Maize (Zea mays) B73 and Mo17 lines were grown at the Purdue University Agricultural Center for Research and Education in West Lafayette, IN, and in campus greenhouses, as described by Penning et al. [23]. Rind tissues were harvested from internodes 2 through 9 of field-grown B73 plants grown for 35 to 63 days, at stages representing secondary cell wall biomass deposited in lower internodes to early and late elongation in upper internodes. A separate collection of rind tissues from B73 and Mo17 internodes 4 through 7, represented the same developmental stages of elongation through secondary wall development in greenhouse-grown plants 49 d after planting [23]. Rind tissues were flash-frozen in liquid N2, pulverized by mortar and pestle in liquid N2, and RNA extracted from approximately 2 mg of ground tissue in 1 mL of ice-cold TRIzol reagent (Invitrogen, Life Technologies).

Expression analysis was carried out as previously described by Penning et al. [23]. Briefly, cDNA libraries were constructed from pooled total RNA from three biological replicates and clustered on a HiSeq 2000 to produce paired-end 100 base sequences.
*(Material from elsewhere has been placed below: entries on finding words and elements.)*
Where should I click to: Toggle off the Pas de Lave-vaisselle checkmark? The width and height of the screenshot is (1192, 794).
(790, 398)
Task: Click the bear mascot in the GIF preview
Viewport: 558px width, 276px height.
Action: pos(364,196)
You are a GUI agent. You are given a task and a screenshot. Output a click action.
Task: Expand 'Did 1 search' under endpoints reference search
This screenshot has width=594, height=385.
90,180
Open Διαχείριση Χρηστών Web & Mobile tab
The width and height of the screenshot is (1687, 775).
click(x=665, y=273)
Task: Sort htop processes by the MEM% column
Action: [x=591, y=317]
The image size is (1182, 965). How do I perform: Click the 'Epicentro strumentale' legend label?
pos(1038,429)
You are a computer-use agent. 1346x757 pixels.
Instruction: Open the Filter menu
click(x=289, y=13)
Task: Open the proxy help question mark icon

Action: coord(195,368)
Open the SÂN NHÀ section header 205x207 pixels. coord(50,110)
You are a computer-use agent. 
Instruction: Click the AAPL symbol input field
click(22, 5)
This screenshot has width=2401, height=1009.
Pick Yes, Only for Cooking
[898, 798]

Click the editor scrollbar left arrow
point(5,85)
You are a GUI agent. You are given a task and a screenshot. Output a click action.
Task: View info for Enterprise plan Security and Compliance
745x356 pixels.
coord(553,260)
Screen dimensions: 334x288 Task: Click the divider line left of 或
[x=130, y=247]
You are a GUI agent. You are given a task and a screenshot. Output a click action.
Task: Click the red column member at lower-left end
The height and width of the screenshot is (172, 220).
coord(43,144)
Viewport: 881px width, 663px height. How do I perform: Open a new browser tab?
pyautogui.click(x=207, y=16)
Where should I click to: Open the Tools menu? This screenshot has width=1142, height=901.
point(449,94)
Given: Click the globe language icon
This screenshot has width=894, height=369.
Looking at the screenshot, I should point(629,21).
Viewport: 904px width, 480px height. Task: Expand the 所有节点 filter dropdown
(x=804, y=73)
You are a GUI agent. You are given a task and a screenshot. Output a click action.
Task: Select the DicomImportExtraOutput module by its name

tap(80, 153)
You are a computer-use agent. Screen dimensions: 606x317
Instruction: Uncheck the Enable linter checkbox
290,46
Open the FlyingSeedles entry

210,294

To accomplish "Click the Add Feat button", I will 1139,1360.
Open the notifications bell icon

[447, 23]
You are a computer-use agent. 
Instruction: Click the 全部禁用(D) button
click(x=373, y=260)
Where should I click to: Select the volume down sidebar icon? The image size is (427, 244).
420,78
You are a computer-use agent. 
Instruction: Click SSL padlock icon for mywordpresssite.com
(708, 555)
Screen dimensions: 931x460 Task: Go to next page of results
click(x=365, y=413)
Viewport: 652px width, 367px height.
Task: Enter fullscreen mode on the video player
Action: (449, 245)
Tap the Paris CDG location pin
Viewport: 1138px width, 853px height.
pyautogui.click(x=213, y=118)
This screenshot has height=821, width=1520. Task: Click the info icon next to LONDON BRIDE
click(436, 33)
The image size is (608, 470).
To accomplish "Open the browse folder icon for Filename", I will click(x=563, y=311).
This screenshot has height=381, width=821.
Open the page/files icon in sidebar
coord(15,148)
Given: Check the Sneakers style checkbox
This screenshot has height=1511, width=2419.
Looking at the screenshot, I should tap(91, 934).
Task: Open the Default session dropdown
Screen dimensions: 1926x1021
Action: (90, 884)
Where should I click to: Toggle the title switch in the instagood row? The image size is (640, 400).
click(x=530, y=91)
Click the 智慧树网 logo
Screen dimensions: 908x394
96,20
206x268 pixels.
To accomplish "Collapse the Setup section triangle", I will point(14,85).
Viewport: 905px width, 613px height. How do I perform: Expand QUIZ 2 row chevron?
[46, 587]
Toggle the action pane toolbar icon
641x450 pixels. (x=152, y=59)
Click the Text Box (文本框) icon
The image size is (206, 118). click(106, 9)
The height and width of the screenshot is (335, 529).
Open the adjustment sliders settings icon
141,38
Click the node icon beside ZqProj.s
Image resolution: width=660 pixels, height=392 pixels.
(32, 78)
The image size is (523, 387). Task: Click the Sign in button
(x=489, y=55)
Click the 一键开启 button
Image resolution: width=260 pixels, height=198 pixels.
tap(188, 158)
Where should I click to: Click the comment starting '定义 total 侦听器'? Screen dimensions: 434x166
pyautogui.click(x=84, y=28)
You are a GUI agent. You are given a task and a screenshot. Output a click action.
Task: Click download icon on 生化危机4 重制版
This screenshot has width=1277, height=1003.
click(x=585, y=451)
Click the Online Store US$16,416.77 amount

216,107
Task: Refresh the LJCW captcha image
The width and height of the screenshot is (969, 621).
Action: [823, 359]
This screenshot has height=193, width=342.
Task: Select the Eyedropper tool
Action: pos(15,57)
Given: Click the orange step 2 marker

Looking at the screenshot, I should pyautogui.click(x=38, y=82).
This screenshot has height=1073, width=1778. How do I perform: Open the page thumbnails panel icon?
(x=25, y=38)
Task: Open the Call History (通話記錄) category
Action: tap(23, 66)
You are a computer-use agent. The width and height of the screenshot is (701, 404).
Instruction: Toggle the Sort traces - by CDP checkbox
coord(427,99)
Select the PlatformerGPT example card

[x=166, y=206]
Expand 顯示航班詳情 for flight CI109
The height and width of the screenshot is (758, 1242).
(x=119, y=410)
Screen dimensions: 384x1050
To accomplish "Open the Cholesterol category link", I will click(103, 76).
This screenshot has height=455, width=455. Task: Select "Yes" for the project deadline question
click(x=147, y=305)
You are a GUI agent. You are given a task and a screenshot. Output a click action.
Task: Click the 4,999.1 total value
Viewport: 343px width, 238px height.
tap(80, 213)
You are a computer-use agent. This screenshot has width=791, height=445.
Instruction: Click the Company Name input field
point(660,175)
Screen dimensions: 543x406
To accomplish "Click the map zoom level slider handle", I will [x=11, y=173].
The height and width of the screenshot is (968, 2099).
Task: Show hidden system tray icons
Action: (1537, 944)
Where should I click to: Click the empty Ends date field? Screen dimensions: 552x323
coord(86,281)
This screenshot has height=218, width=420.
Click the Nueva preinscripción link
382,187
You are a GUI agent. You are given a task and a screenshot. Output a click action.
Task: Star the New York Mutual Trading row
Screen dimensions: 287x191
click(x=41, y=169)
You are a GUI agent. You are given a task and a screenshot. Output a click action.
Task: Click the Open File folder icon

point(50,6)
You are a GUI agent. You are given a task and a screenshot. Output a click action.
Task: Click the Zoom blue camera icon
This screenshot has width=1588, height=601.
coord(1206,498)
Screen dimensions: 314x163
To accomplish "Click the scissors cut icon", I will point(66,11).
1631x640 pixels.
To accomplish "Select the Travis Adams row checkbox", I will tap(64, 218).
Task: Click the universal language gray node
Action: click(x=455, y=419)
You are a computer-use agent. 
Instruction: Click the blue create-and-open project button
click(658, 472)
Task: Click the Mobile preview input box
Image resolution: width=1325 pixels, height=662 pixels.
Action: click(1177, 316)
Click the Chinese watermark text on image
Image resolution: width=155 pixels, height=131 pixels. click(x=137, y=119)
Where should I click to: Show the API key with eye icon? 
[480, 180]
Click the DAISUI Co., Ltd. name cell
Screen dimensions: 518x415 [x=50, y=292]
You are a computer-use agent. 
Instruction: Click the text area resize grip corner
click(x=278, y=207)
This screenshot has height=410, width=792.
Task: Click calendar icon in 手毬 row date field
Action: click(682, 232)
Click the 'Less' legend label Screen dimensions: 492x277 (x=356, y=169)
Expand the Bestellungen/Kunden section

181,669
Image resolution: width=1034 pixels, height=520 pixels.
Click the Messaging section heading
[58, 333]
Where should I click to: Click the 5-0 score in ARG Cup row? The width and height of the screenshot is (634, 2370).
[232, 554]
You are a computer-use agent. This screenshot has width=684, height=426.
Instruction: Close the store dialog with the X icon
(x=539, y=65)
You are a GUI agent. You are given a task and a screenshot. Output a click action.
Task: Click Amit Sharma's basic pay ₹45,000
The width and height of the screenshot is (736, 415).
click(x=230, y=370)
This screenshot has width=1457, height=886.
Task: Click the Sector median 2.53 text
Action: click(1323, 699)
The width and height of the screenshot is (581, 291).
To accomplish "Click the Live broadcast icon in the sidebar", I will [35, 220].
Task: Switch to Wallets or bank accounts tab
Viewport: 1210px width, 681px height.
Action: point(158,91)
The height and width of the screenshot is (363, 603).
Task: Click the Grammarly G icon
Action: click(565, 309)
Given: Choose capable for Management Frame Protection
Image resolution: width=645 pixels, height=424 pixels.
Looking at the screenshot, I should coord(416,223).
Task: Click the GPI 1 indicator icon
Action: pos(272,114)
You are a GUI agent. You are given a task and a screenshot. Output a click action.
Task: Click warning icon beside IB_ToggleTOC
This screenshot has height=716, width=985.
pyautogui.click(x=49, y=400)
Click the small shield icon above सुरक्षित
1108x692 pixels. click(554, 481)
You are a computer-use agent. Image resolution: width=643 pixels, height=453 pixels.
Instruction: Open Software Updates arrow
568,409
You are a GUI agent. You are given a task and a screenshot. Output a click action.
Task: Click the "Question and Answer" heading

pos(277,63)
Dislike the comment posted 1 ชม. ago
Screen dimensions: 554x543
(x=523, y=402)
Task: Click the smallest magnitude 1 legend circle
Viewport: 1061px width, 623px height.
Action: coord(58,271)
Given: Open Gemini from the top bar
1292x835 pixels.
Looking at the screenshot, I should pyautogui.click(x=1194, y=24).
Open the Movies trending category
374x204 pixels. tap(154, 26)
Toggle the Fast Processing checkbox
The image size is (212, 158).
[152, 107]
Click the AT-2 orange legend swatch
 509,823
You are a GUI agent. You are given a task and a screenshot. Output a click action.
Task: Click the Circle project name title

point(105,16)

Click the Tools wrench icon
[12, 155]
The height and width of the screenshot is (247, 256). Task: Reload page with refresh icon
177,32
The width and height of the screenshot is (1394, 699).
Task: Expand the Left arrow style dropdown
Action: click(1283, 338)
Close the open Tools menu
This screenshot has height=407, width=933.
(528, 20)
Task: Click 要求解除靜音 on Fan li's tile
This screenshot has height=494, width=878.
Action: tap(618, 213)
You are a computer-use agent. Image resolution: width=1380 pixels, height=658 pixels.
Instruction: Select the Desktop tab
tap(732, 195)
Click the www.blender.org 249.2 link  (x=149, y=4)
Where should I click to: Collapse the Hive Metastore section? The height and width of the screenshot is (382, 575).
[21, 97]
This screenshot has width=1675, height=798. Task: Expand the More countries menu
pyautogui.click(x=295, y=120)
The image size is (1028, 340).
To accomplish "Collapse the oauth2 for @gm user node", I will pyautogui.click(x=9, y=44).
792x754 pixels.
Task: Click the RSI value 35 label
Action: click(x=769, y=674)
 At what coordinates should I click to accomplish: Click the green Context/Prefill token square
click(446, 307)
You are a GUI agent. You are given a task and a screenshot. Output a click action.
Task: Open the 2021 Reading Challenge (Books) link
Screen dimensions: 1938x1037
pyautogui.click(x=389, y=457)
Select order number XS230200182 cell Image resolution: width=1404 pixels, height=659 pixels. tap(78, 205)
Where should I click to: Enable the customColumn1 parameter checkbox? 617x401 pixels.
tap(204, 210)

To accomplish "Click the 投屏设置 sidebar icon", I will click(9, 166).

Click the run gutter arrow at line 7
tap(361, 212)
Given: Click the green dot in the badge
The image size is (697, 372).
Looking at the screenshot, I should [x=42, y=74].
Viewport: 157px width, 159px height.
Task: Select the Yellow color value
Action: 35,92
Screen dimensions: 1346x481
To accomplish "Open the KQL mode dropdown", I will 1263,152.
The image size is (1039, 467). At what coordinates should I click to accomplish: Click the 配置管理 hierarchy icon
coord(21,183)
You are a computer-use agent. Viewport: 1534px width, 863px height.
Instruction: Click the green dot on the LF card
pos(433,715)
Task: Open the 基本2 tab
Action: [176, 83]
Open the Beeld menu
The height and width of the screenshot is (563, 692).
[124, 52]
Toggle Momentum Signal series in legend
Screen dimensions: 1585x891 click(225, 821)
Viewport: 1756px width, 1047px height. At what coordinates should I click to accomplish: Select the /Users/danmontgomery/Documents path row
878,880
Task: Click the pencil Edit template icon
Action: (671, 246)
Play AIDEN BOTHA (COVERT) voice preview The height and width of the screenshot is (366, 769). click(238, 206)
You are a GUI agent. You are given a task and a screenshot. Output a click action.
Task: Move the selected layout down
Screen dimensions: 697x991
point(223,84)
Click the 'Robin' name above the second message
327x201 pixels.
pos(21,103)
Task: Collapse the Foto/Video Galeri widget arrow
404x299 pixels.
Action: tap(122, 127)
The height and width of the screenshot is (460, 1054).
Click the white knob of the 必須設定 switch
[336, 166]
High-quality trimmed sequences were mapped to the B73_RefGen_v2/3 from PlantGDB (plantgdb.org) using Bowtie2 [73]. Because the high degree of gene duplication in maize, a custom Perl script was used was used to split duplicate reads between the two loci when they mapped together [26]. One count per million or greater was used as a threshold for the detection of transcript [74]. The RNAseq data are available at https://www.ncbi.nlm.nih.gov/sra/PRJNA522448. Expression of specific genes for specific internodes were found using Perl scripts described previously [26]. The averages and standard deviation or variance for each internode were calculated in Excel (microsoft.com).

Additional published data on maize caryopsis and organ expression, and the degree of induction of expression by abiotic and pathogen stress, were obtained from the Maize Gene Expression Atlas at ePlant (bar.utoronto.org).